▶ _Task details_
Exactly the lines from the line with "Instruction: Click the" through the final line of the records below, both ends included, are to be set down. Do not include pictures.
══ Records shown ══
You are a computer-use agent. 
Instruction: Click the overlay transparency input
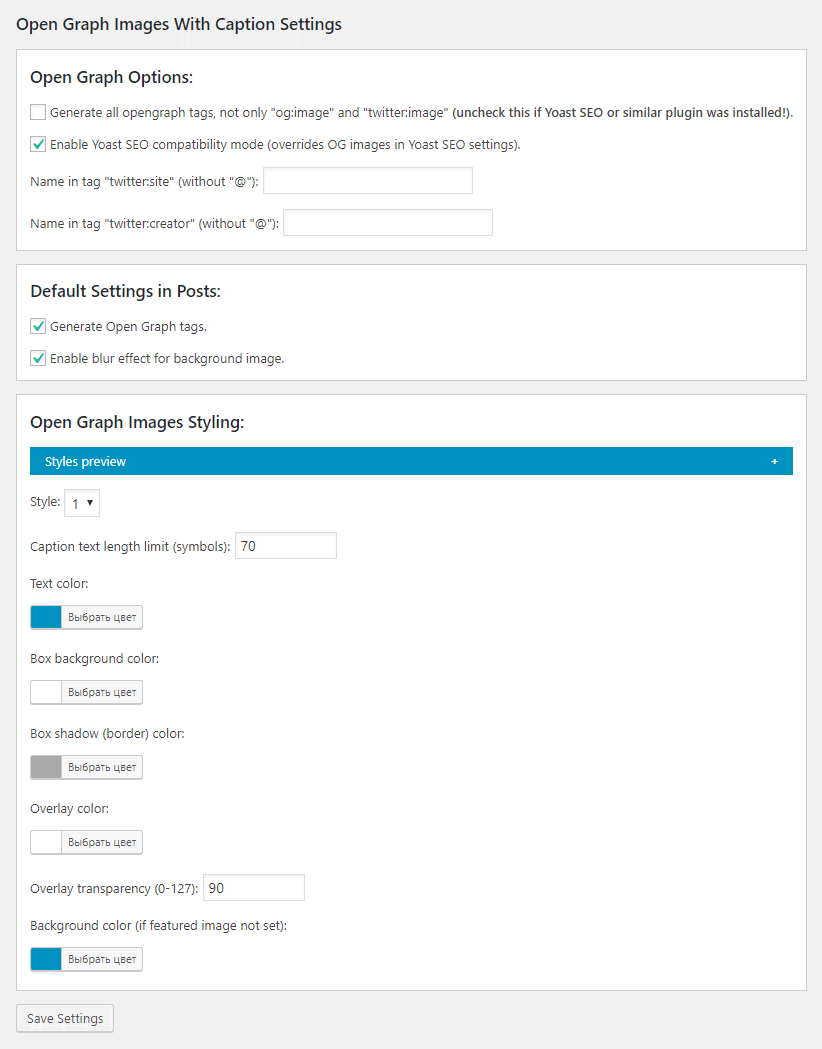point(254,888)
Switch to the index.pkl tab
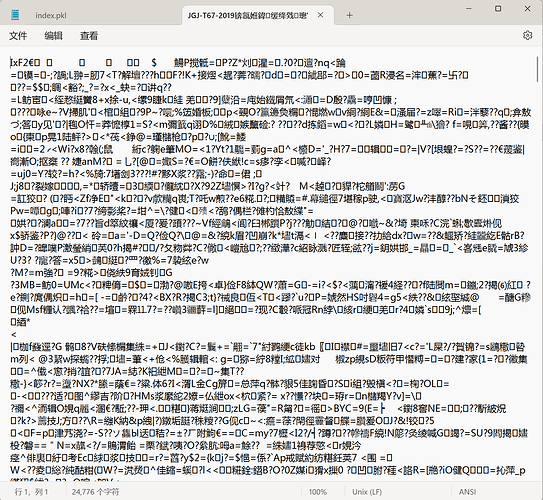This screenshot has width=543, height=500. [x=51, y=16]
═══
▶ _Finished exercise_
Instruction: Click the overlay transparency input
point(254,888)
Switch to the index.pkl tab
This screenshot has width=543, height=500. [x=51, y=16]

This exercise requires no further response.